• TRECHO DA FONTE:
UMA REGRA QUE VALE OURO!
(José Serra, O Estado de S. Paulo, 11) 1. A introdução da “regra de
ouro” na Constituição de 1988 foi feita pela comissão que tratou de finanças
públicas, da qual fui relator. O autor da emenda, por mim acolhida, foi o
deputado Cesar Maia. A ideia é simples: não se deve gerar dívida para
financiar despesas correntes. Há alguma analogia com o orçamento familiar.
Não convém tomar emprestado para pagar contas de água, luz e telefone, pois
nos meses seguintes as três contas se repetirão, porém acrescidas da dívida e
dos juros.
2. É diferente quando a dívida é usada para investimentos. Estradas, energia,
portos ou saneamento geram empregos, produção e arrecadação no futuro.

• EXTRATO DE DADOS:
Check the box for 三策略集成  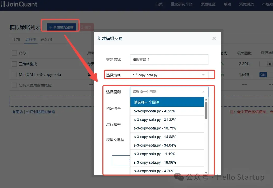(14, 64)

• LISTA DE TAREFAS:
a. Resuma em duas frases o texto sobre a regra de ouro.
b. Extraia do texto sobre a regra de ouro o trecho que começa em "Não convém tomar" e segue até "arrecadação no futuro.".
c. Segundo o texto sobre a regra de ouro, quem foi o autor da emenda que introduziu essa regra na Constituição de 1988?
As linhas não têm relação com o texto sobre a regra de ouro.

• RESULTADOS DAS TAREFAS:
a. A regra de ouro foi introduzida na Constituição de 1988 pela comissão de finanças públicas, da qual José Serra foi relator, a partir de emenda do deputado Cesar Maia, e determina que não se deve gerar dívida para financiar despesas correntes. Assim como no orçamento familiar não convém tomar emprestado para pagar contas que se repetirão acrescidas da dívida e dos juros, o caso é diferente quando a dívida se destina a investimentos como estradas, energia, portos ou saneamento, que geram empregos, produção e arrecadação no futuro.

b.
Não convém tomar emprestado para pagar contas de água, luz e telefone, pois
nos meses seguintes as três contas se repetirão, porém acrescidas da dívida e
dos juros.
2. É diferente quando a dívida é usada para investimentos. Estradas, energia,
portos ou saneamento geram empregos, produção e arrecadação no futuro.

c. O deputado Cesar Maia.